Race, ethnicity, and ancestry are often used in medicine and genetics, but their usefulness remains controversial. In this brief review, recent genetic findings relevant to these concepts are summarized. Individual ancestry is a more useful descriptor of one’s genetic constitution than are race or ethnicity, and ancestry can now be estimated genetically. In some cases, direct assessment of genetic variation in individual patients can offer more accurate diagnosis and treatment than self-reported race, ethnicity, or ancestry.

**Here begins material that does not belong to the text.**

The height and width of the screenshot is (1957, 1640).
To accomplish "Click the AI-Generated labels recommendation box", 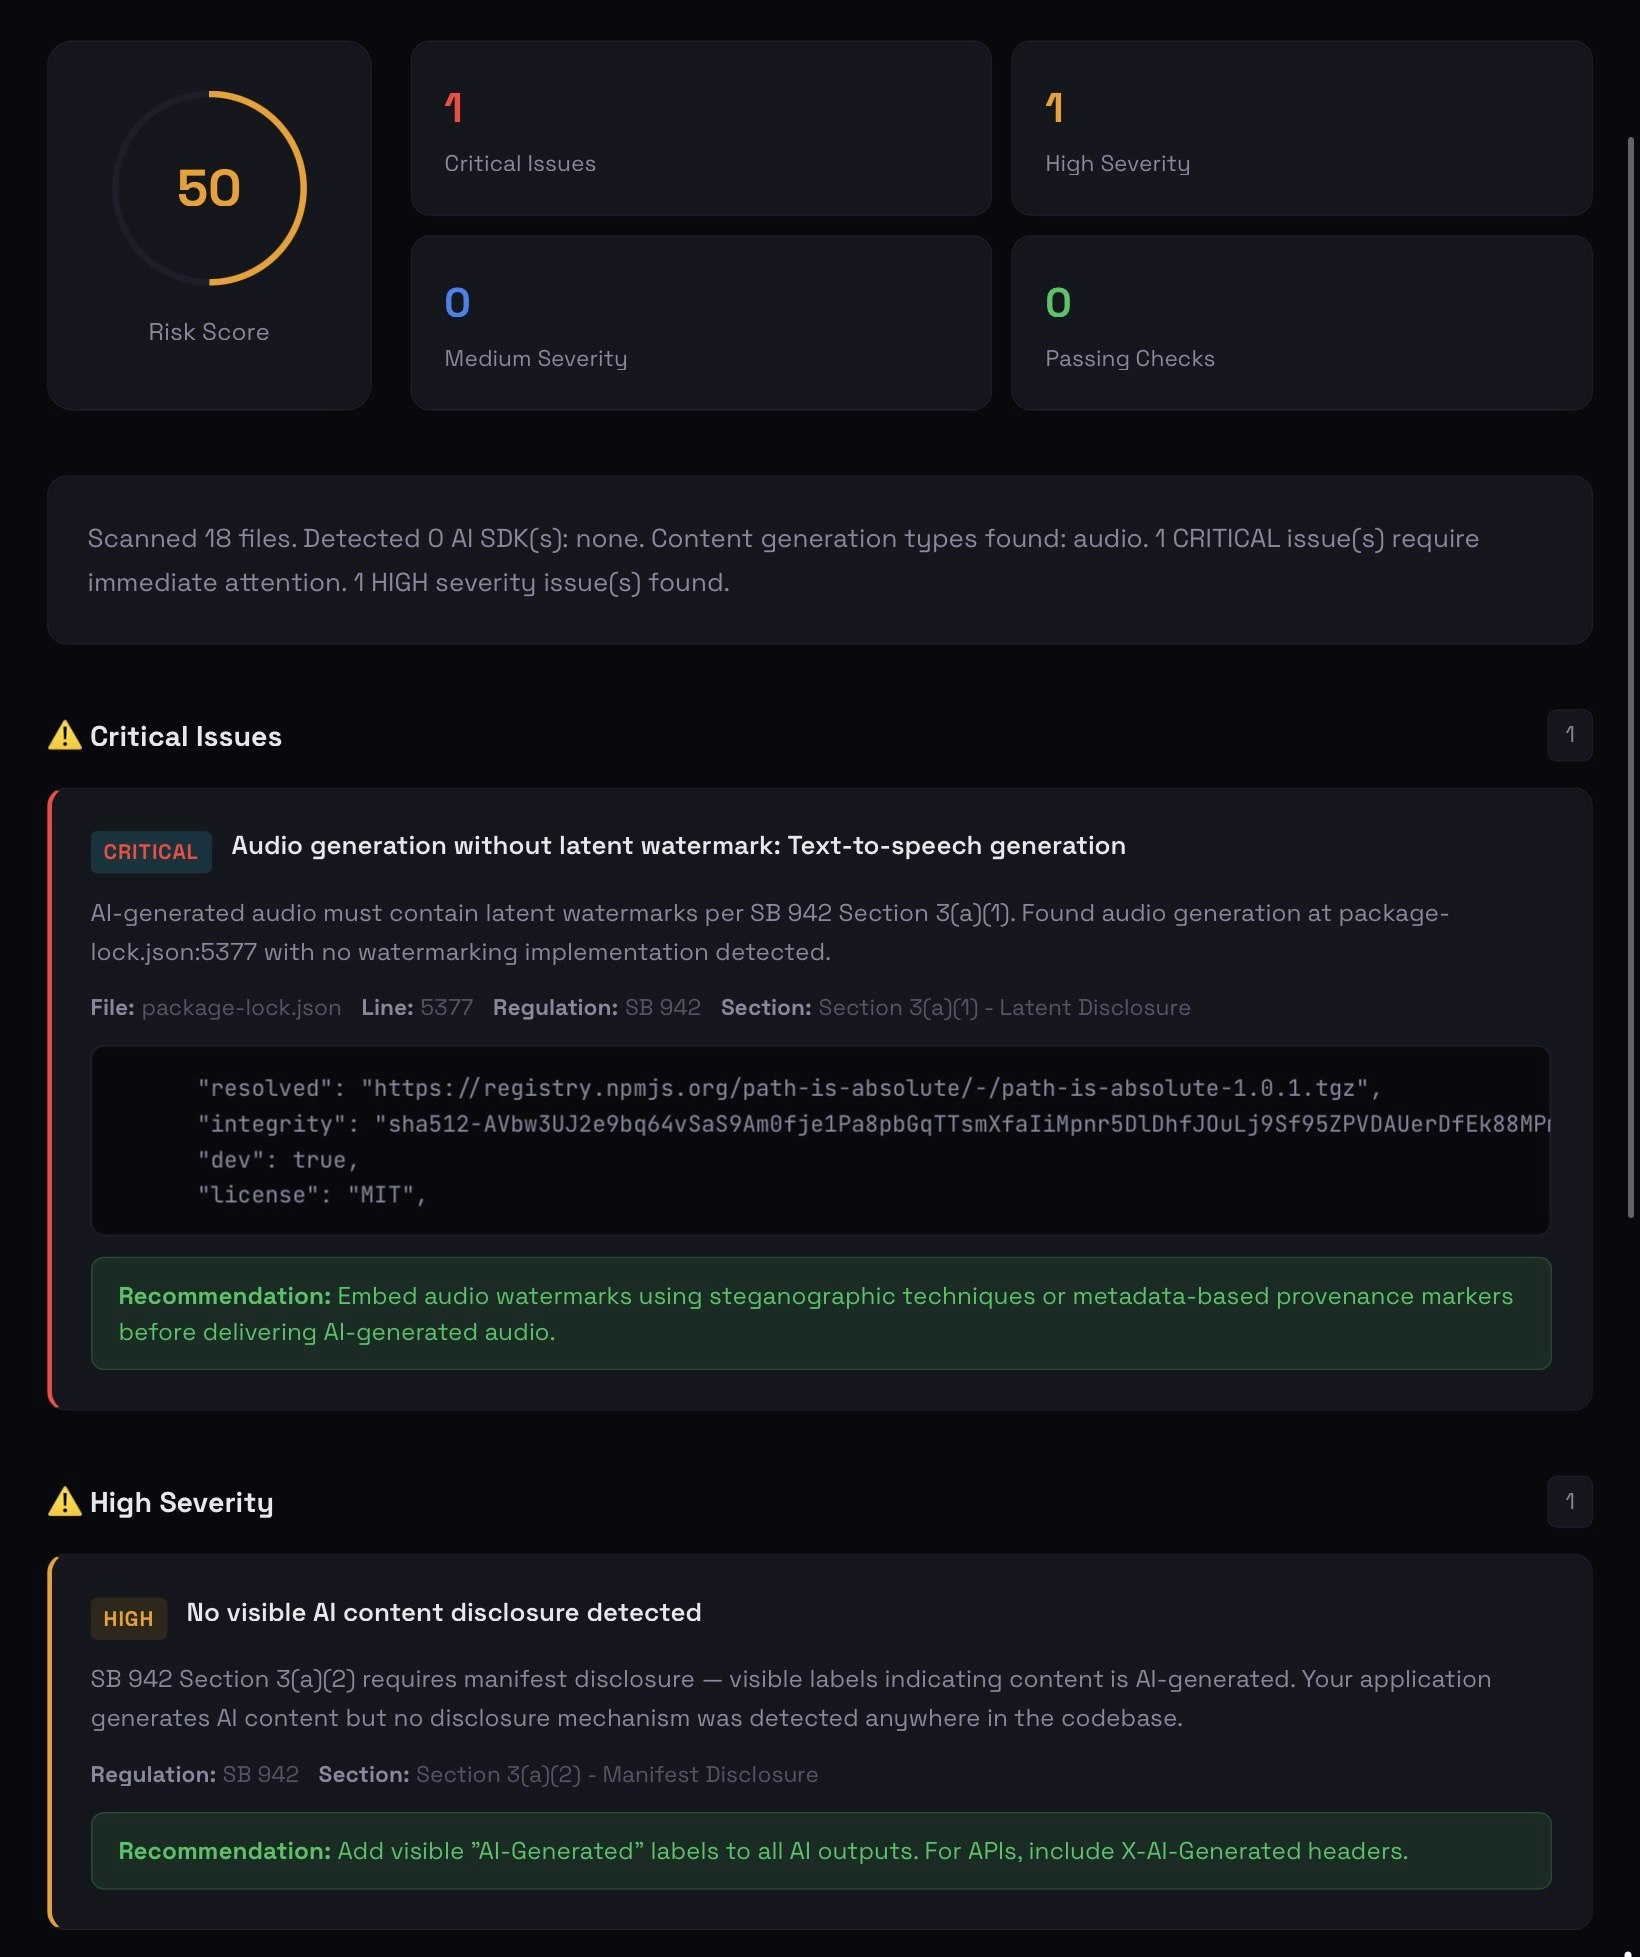I will 820,1851.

The Distribution of Human Genetic Diversity
On average, humans are heterozygous at about one in every 1000 DNA base pairs (bp). Thus, in terms of variation among single-nucleotide polymorphisms (SNPs), haploid human sequences are 99.9% identical but differ by about 3 million bp. In addition, each human is heterozygous for approximately 100 copy number variants (CNVs), which consist of contiguous segments of DNA sequence that are present in varying numbers of copies. Each CNV segment is at least 1000 bp in size, so CNVs account for an additional several million base-pair differences between haploid human sequences. Overall, the level of genetic diversity in humans is about half that of gorillas and central African chimpanzees, reflecting a relatively recent origin of our species, as well as the influence of bottlenecks in the size of human populations during our prehistory.
Because anatomically modern humans have a relatively recent origin not more than 200,000 years ago, and because our ancestors were located in a single continent, Africa, until 50,000 to 70,000 years ago, human populations are quite similar to one another. Most of our genetic variation, in fact, can be found within any major human population. About 85% to 90% of all human genetic variation would be observed, for example, in a sample of individuals from Great Britain or China. Only an additional 10% to 15% of variation is found if all human populations are assayed.
Population similarities can also be assessed by estimating the extent to which common SNPs (ie, those in which the frequency of the less common allele is >5%) are shared among major continental populations. These SNP alleles, which account for most human genetic variation, have attained high frequency because they originated a long time ago, before anatomically modern humans migrated out of Africa. Thus, the great majority of these SNPs are shared among individuals of African, Asian, or European origin and are not exclusive to a specific population. They differ only in frequency among populations. In contrast, most SNPs in which the less common allele is rarer (frequency <5%) have arisen since the major migration out of Africa, and insufficient time has elapsed for the allele to spread among all populations. These rarer alleles are much more likely to be specific to just one or a few human populations.
The African origin of humans predicts that more genetic variation should be found in Africa than anywhere else in the world. This is indeed the case, and genetic variation in human populations generally declines with greater distances from Africa (eg, Native Americans have less genetic diversity than do Asians or Europeans, who have less diversity than Africans). As expected, among SNPs that are not shared among major continental populations, more are found in African populations than in other continental populations. To better assess this diversity in genome-wide association studies (GWASs), SNP microarrays have been developed in which a larger number of African-specific SNPs have been included.